* WORK TO COMPLETE
The IIT Bombay fuel cell vehicle article below names the factors its new method optimizes. List all of them.

* PAGE TEXT
※ ※ ※
IIT Bombay Develops Innovative Method for Enhancing Efficiency of Fuel Cell Electric Vehicles
Key Ideas
- Researchers at IIT Bombay have created a new optimization method for determining the ideal weight and size distribution of components in fuel cell electric vehicles (FCEVs).
- The method focuses on optimizing weight, cost, and range by recommending the optimal size for the radiator and thermal energy storage unit, enhancing vehicle efficiency for commercialization.
- The study proposes a unique combination of Electrical Energy Storage systems with Thermal Energy Storage units, utilizing paraffin wax as a phase change material to improve overall vehicle performance.
- Future steps include lab-scale experiments and real-time vehicle testing to validate the proposed thermal management system's effectiveness under various driving conditions.
※ ※ ※
* DATASET RECORDS
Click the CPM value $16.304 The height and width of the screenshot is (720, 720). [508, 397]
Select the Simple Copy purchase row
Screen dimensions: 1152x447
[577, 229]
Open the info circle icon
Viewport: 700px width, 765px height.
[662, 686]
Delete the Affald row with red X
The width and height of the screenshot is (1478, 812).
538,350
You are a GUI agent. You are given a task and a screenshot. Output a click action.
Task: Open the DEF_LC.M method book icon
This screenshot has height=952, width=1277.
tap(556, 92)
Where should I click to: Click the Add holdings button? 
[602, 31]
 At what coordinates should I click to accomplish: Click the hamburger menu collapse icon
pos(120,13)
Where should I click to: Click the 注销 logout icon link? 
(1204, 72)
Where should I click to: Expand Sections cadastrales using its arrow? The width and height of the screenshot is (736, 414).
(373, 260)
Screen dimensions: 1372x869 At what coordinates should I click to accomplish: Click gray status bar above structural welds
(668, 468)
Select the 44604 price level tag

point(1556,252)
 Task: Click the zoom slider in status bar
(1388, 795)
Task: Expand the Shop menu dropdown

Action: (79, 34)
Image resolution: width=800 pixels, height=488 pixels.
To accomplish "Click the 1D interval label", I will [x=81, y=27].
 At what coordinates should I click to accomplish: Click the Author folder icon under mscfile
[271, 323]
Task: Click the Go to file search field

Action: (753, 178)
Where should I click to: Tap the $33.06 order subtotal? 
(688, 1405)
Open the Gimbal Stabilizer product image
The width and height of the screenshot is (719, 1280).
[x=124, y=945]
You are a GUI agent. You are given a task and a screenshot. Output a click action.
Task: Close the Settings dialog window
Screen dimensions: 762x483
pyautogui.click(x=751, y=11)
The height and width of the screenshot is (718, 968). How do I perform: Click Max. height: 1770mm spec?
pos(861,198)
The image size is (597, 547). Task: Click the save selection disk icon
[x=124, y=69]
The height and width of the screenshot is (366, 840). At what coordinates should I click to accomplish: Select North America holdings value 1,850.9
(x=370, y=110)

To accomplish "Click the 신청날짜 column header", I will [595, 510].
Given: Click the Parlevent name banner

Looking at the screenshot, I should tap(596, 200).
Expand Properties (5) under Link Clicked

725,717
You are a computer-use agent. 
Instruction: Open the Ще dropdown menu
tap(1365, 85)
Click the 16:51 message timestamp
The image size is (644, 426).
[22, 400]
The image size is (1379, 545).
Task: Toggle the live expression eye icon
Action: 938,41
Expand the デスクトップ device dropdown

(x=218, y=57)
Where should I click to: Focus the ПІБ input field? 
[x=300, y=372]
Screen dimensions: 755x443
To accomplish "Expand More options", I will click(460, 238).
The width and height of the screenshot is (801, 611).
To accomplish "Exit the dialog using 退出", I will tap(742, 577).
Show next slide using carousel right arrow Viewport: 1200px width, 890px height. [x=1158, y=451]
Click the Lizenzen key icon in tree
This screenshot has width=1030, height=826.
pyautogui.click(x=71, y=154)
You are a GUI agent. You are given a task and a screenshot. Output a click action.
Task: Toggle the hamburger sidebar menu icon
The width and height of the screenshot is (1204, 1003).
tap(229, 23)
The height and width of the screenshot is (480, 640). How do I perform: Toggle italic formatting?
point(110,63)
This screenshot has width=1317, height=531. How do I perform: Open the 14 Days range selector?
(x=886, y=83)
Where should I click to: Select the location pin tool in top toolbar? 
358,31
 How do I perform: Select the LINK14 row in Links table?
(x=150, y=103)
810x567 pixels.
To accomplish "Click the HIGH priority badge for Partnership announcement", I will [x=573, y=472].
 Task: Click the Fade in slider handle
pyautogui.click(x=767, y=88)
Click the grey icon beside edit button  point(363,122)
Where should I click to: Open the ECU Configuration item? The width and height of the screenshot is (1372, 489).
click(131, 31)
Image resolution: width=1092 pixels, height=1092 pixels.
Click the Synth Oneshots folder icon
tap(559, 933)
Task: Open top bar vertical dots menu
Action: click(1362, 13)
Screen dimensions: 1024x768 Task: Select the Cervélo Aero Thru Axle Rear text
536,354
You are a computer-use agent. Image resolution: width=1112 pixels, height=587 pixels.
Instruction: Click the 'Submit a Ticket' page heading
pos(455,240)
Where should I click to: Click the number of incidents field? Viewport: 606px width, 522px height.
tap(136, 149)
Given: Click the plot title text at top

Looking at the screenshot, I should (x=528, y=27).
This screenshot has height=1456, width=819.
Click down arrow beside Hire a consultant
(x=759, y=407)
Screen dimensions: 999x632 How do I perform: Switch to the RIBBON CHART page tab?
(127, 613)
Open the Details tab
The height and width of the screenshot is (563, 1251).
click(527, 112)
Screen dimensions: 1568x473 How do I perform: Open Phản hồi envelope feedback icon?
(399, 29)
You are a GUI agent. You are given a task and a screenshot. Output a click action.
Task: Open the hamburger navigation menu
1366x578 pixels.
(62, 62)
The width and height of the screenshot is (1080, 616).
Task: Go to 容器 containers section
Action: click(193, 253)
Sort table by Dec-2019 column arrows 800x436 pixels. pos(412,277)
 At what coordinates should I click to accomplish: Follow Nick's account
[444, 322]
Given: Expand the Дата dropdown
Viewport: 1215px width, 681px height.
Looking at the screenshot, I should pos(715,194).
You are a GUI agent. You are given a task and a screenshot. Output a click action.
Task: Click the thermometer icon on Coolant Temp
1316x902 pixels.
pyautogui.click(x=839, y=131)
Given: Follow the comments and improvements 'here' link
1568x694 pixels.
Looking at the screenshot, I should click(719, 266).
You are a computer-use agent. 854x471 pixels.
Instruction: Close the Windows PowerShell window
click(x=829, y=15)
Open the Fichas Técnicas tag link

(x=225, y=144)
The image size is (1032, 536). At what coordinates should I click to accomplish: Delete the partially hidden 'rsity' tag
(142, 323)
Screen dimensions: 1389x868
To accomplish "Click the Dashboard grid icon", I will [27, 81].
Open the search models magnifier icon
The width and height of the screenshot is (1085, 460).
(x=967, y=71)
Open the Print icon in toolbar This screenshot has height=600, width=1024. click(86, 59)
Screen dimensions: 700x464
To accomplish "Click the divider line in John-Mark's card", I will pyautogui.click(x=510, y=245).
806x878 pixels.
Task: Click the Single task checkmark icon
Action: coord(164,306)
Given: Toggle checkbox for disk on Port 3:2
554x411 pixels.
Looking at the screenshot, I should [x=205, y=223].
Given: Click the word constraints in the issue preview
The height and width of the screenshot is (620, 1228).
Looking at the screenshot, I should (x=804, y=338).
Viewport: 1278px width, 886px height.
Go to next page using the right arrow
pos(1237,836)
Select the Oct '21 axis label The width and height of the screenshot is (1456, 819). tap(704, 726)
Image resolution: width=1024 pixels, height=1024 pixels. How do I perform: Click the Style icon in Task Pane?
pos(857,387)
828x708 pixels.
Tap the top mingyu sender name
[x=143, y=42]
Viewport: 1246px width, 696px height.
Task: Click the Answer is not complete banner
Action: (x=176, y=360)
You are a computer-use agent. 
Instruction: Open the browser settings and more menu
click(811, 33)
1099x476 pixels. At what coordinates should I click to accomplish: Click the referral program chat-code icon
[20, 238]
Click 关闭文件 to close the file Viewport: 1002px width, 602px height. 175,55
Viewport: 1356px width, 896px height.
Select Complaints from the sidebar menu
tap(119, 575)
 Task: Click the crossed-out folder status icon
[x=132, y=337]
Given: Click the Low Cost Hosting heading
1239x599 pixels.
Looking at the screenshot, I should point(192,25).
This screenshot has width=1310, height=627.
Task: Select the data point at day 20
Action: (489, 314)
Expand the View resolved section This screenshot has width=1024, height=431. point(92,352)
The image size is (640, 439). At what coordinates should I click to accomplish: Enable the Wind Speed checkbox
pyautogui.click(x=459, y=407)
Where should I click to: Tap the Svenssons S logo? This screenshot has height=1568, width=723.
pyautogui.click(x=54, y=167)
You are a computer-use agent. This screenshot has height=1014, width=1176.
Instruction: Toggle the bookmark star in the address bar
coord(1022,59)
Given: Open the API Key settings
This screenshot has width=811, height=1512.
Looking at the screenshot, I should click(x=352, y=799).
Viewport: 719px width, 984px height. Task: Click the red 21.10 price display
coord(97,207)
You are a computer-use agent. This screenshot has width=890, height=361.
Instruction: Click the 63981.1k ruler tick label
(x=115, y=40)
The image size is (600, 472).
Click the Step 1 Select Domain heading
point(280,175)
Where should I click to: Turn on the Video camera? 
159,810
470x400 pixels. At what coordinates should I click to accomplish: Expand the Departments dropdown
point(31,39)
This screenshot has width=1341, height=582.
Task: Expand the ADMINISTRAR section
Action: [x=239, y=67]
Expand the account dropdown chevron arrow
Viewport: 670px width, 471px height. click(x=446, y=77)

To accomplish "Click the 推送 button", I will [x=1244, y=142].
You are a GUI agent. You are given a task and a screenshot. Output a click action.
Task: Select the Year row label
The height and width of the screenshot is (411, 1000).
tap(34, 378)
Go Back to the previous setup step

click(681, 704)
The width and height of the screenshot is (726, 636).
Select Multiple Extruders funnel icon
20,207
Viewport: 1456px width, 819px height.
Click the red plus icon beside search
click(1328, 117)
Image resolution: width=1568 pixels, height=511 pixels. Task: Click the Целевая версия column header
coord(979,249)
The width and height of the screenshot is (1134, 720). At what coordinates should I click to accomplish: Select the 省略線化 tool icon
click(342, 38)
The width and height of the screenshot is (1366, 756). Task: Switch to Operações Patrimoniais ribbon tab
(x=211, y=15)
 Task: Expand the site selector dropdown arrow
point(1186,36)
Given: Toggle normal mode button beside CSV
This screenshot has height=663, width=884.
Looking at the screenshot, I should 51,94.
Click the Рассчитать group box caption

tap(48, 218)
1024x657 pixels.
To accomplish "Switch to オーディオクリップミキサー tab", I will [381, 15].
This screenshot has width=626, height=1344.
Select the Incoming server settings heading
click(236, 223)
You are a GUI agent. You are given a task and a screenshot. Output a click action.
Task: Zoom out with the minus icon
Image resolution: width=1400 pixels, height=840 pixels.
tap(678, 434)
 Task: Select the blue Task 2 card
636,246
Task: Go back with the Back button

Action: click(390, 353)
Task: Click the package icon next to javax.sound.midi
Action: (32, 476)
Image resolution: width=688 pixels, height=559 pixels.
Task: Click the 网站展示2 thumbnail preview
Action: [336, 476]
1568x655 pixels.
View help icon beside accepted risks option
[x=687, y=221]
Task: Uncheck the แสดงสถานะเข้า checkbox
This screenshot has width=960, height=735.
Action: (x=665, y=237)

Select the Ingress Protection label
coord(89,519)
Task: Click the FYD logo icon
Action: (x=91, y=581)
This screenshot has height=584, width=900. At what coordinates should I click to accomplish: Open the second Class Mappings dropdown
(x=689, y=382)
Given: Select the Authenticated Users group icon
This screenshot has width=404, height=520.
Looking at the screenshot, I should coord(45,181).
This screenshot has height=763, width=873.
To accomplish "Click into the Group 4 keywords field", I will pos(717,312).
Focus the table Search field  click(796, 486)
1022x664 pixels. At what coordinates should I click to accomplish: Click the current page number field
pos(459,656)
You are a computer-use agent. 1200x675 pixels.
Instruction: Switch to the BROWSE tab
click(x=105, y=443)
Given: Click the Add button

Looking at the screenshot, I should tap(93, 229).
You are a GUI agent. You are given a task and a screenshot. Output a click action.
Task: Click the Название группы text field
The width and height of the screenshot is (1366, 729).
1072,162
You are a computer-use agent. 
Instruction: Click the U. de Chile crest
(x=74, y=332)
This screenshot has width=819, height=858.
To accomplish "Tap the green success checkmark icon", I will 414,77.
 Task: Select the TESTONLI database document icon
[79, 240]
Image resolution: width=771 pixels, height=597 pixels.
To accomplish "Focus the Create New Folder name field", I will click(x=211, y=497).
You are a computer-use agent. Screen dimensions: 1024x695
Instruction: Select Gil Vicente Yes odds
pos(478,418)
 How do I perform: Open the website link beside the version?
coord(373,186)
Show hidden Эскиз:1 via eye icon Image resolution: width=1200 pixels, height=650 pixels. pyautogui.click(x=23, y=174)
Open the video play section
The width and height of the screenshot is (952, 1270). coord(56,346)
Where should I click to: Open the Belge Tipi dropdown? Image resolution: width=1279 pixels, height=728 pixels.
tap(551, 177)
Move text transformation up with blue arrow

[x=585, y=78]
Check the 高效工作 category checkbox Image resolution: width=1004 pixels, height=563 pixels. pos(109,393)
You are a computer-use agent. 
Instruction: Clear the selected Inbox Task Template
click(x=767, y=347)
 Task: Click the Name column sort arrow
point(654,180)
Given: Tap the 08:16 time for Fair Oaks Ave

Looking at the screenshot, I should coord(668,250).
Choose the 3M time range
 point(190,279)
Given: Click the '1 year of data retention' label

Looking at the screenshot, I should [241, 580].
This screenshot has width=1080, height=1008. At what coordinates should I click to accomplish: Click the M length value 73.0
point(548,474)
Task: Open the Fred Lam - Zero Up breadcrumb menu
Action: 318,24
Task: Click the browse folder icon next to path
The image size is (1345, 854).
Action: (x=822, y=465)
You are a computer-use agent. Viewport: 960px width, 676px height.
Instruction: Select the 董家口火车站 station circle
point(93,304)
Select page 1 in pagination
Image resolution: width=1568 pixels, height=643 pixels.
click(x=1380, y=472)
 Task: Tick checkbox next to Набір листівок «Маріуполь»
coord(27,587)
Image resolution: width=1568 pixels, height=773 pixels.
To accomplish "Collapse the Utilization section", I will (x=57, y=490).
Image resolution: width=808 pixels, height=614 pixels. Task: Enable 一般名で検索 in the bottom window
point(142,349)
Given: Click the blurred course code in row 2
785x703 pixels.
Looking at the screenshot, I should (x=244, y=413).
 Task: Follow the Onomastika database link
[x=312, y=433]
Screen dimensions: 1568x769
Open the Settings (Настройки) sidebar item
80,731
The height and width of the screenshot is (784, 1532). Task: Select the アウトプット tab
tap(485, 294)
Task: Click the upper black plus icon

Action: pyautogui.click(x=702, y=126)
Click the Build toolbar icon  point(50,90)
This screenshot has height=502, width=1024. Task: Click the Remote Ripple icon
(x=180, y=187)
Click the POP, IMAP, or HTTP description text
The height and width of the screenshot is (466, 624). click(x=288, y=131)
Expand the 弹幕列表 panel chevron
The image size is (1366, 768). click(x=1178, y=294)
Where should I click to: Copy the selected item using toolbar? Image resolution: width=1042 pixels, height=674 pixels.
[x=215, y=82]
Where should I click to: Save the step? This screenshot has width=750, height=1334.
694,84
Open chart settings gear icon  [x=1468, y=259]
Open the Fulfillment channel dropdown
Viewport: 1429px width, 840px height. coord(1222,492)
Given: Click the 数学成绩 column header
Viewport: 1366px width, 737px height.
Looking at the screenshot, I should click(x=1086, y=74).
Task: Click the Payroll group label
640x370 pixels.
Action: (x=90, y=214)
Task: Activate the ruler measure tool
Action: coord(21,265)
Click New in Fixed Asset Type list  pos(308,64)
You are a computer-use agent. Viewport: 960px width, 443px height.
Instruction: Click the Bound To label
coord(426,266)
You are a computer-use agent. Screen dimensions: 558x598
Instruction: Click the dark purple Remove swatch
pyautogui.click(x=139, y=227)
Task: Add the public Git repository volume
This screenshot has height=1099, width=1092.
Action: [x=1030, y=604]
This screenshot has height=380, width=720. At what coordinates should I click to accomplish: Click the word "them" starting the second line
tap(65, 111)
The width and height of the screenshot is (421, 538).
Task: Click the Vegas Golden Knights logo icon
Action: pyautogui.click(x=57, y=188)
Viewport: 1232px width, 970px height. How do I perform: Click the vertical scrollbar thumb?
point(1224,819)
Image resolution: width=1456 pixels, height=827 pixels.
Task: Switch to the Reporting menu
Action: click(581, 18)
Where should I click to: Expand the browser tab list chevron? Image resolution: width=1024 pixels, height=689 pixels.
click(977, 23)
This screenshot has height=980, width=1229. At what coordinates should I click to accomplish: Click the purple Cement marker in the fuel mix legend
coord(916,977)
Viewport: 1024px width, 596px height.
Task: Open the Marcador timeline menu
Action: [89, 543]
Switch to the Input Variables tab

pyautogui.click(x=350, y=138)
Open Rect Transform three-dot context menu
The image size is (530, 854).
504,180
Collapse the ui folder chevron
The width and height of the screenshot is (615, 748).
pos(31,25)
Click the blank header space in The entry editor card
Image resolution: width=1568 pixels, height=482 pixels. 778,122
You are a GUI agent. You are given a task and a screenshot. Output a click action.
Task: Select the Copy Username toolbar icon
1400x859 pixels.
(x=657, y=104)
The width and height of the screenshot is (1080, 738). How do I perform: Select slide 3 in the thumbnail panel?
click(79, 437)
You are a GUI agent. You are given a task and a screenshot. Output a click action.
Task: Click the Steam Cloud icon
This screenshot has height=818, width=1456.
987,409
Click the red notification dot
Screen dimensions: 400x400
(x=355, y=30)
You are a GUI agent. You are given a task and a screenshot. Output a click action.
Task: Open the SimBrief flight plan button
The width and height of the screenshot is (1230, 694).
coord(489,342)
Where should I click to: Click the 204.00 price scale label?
※ ※ ※
* ANSWER AREA
Weight, cost, range